2015年12月09日 21時42分51秒 | 読書(小説/日本)


「我が家のヒミツ」奥田英朗

家シリーズの中で、一番面白く感じた。
「家族がテーマの短編集。
様々な家族があって、「我が家」の問題やヒミツがある。
心の揺れ、機微を書かせるとやたら巧い。
特に上手いのが、女性心理の描写。
(これは以前「ガール」を読んだ時にも感じた)
今回も、その能力が遺憾なく発揮されている。
(『虫歯とピアニスト』が特に良かった)

子供に恵まれない夫婦の話
義母がくどくど言うことに腹を立てた夫のセリフを、義理の姉が敦美に教えてくれるシーン
P41
「(前略)おれは検査を受けないし、敦美にも受けさせない、子供が出来ないのは誰のせいでもなしし、単なる巡り合わせに過ぎない、よそとちがうからって、そんなことでおれたち夫婦はしあわせを見失ったりはしないし、何か引け目を感じることもない、今度その話をしたら、おれは二度とこの家の敷居をまたがないって、そう言ったのよ」

P43
「プランAしかない人生は苦しいと思う。一流のスポーツ選手、演奏家、俳優たちは、常にプランB、プランCを用意し、不測の事態に備えている。つまり理想の展開なんてものを端から信じていない。理想を言い訳にして甘えてもいない。逆に言えばそれが一流の条件だ。だから人生もそれを応用すればいい。(後略)」

P177
「おれが親父を亡くして最初に学んだのは、世の中には温度差があるってことかな。遺族はいつまで経っても悲しいのに、周りは三日もすると普通に生活をしていて、普通に笑っている。だから遺族は次にその温度差にも苦しめられる」

P242の「引力」の喩えも面白い。
家族間の「引力」は強くなったり弱くなったりする、と。
関係が変わらないのは、歳をとった愛犬だけ、と。

【関連図書】

 「我が家の問題」奥田英朗

【参考リンク】
作家の読書道:第12回 奥田 英朗さん - WEB本の雑誌

【ネット上の紹介】
 どうやら自分たち夫婦には子どもが出来そうにない(『虫歯とピアニスト』)。同期との昇進レースに敗れ、53歳にして気分は隠居である(『正雄の秋』)。16歳になったのを機に、初めて実の父親に会いにいく(『アンナの十二月』)。母が急逝。憔悴した父のため実家暮らしを再開するが(『手紙に乗せて』)。産休中なのに、隣の謎めいた夫婦が気になって仕方がない(『妊婦と隣人』)。妻が今度は市議会議員選挙に立候補すると言い出して(『妻と選挙』)。どこにでもいる普通の家族の、ささやかで愛おしい物語6編。

データの内容 »
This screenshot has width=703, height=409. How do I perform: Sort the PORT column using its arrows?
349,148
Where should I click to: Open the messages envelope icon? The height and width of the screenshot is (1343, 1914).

演習の指示 »
1. 「我が家のヒミツ」の書評について、次の問いに答えてください。
(a) 書評の中で特に良かったと挙げられている短編の題名は何ですか。
(b) P43の引用によると、一流のスポーツ選手、演奏家、俳優たちが常に用意しているものは何ですか。
(c) P242の「引力」の喩えで、関係が変わらないとされているのは何ですか。
2. 「我が家のヒミツ」の書評のうち、「(『虫歯とピアニスト』が特に良かった)」から「その温度差にも苦しめられる」」までの部分を一字も変えずに書き写してください。

演習の解答 »
1.
(a) 『虫歯とピアニスト』
(b) プランB、プランC
(c) 歳をとった愛犬だけ

2.
(『虫歯とピアニスト』が特に良かった)

子供に恵まれない夫婦の話
義母がくどくど言うことに腹を立てた夫のセリフを、義理の姉が敦美に教えてくれるシーン
P41
「(前略)おれは検査を受けないし、敦美にも受けさせない、子供が出来ないのは誰のせいでもなしし、単なる巡り合わせに過ぎない、よそとちがうからって、そんなことでおれたち夫婦はしあわせを見失ったりはしないし、何か引け目を感じることもない、今度その話をしたら、おれは二度とこの家の敷居をまたがないって、そう言ったのよ」

P43
「プランAしかない人生は苦しいと思う。一流のスポーツ選手、演奏家、俳優たちは、常にプランB、プランCを用意し、不測の事態に備えている。つまり理想の展開なんてものを端から信じていない。理想を言い訳にして甘えてもいない。逆に言えばそれが一流の条件だ。だから人生もそれを応用すればいい。(後略)」

P177
「おれが親父を亡くして最初に学んだのは、世の中には温度差があるってことかな。遺族はいつまで経っても悲しいのに、周りは三日もすると普通に生活をしていて、普通に笑っている。だから遺族は次にその温度差にも苦しめられる」